Un très beau poème de Baudelaire le présente bonheur comme un endroit, sans doute inaccessible, où tout n’est que… luxe, calme et volupté. Je ne me prononcerai pas sur le luxe ni sur la volupté, mais je crois pouvoir admettre qu’en effet il est difficile d’être heureux sans calme. Paradis artificiel ? Certainement. Et aujourd’hui, des millions de personnes vivent, plus ou moins bien, dans de tels paradis, grâce aux calmants chimiques. Ce n’est pas le poète Baudelaire qui les a inventés.
L’histoire commence en 1954, quand un chimiste juif polonais, Leo Sternbach (1908-2005), travaillant pour la société pharmaceutique Hoffmann-La Roche, synthétise une nouvelle structure moléculaire, correspondant au groupe de substances que l’on va appeler les benzodiazépines. Sternbach avait fui l’Europe en 1941, et s’était installé aux États-Unis, où il trouve un emploi au service du groupe multinational pharmaceutique d’origine suisse.
Exploit assez banal. Très régulièrement, dans les laboratoires des grandes entreprises pharmaceutiques du monde entier, des chimistes synthétisent de nouvelles molécules. Le tout est alors de savoir qu’en faire !
En 1956, Sternbach a poursuivi ses travaux, et il a synthétisé une nouvelle benzodiazépine, le chlordiazépoxyde. Et, en avril 1957, Lowell Randall (1910) teste ce chlordiazépoxyde sur des souris et des chats. Le produit n’est pas toxique. Il provoque de la sédation, une certaine relaxation musculaire, mais surtout, ce qui est le plus remarquable, il produit une action tranquillisante très nette. Les essais vont se poursuivre jusqu’en mars 1960, quand la société Hoffmann-La Roche procède au lancement commercial d’un nouveau tranquillisant, le Librium, qui est en fait du chlordiazépoxyde.
Le succès est inouï.
Sternbach se rend compte qu’il a mis le doigt sur un groupe moléculaire prometteur, et il poursuit ses travaux. Il synthétise une nouvelle benzodiazépine, le diazépam, qui se révèle encore plus intéressant comme calmant.

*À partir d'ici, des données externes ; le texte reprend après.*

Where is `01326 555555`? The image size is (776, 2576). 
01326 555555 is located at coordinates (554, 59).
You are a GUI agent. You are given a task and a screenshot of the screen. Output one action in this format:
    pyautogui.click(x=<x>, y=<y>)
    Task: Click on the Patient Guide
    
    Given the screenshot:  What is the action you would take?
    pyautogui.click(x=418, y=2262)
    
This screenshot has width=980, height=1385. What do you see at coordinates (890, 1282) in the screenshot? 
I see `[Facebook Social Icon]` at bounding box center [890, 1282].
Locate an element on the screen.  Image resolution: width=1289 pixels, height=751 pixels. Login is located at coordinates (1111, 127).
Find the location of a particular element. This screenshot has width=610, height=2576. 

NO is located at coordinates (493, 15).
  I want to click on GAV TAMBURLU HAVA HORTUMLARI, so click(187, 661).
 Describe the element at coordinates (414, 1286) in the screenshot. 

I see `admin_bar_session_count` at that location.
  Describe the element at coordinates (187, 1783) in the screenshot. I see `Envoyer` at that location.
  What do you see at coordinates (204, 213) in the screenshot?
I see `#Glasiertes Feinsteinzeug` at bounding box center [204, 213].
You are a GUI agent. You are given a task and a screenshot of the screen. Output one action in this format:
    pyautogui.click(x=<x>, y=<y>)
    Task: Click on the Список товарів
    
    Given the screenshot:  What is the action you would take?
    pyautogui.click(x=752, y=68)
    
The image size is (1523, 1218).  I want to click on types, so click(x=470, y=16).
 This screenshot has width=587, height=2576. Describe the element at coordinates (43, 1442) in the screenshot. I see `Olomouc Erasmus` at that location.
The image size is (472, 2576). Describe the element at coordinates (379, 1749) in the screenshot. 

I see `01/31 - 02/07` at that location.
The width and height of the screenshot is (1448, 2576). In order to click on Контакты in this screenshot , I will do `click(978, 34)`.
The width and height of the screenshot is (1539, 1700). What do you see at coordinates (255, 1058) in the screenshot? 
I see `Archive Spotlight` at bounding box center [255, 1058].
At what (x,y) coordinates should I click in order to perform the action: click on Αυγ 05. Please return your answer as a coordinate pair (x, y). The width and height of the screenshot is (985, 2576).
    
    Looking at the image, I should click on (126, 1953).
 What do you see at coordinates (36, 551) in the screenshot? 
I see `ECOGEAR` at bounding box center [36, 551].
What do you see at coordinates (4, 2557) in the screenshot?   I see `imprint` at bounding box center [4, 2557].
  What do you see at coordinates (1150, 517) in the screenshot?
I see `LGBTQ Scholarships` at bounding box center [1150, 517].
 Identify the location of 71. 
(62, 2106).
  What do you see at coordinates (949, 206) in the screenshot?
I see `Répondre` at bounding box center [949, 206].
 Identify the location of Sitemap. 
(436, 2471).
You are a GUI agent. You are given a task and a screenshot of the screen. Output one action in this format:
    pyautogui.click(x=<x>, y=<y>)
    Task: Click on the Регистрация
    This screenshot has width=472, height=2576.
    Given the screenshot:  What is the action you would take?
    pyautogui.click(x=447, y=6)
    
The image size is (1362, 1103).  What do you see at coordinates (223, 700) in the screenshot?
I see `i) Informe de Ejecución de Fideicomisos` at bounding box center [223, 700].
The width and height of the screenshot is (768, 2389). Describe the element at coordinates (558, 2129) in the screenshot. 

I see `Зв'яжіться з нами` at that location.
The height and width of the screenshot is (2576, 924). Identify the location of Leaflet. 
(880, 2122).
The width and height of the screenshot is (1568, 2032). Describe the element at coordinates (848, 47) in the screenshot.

Il est lancé sur le marché en 1963, sous le nom de Valium.
Le chimiste d’origine polonaise (il a obtenu la nationalité américaine) synthétise encore, dans le même groupe moléculaire, l’oxazépam, qui sera commercialisé en juin 1965 sous le nom de Serax. Un tranquillisant, calmant ou anxiolytique.
Il y en aura encore d’autres.
Le 29 octobre 1969, un chimiste de la Upjohn Company, à Kalamazoo (Michigan), Jackson B. Hester, introduit une demande de brevet pour un groupe de molécules qu’il a synthétisées, les 6-phény1-4H-s-triazolo[4, 3-a]-[1, 4]-benzodiazépines. Le nom, on l’admettra, est un peu long, et on appellera ces substances d’un terme générique : alprazolam. L’US Patent 3987052 est accordé à cette invention le 19 octobre 1976. Entre-tremps, la société Upjohn a pu établir les propriétés anxiolytiques de ces nouvelles benzodiazépines. Le produit sera mis sur le marché en 1981, sous le nom de Xanax. C’est un des produits contre l’angoisse les plus consommés à l’heure actuelle.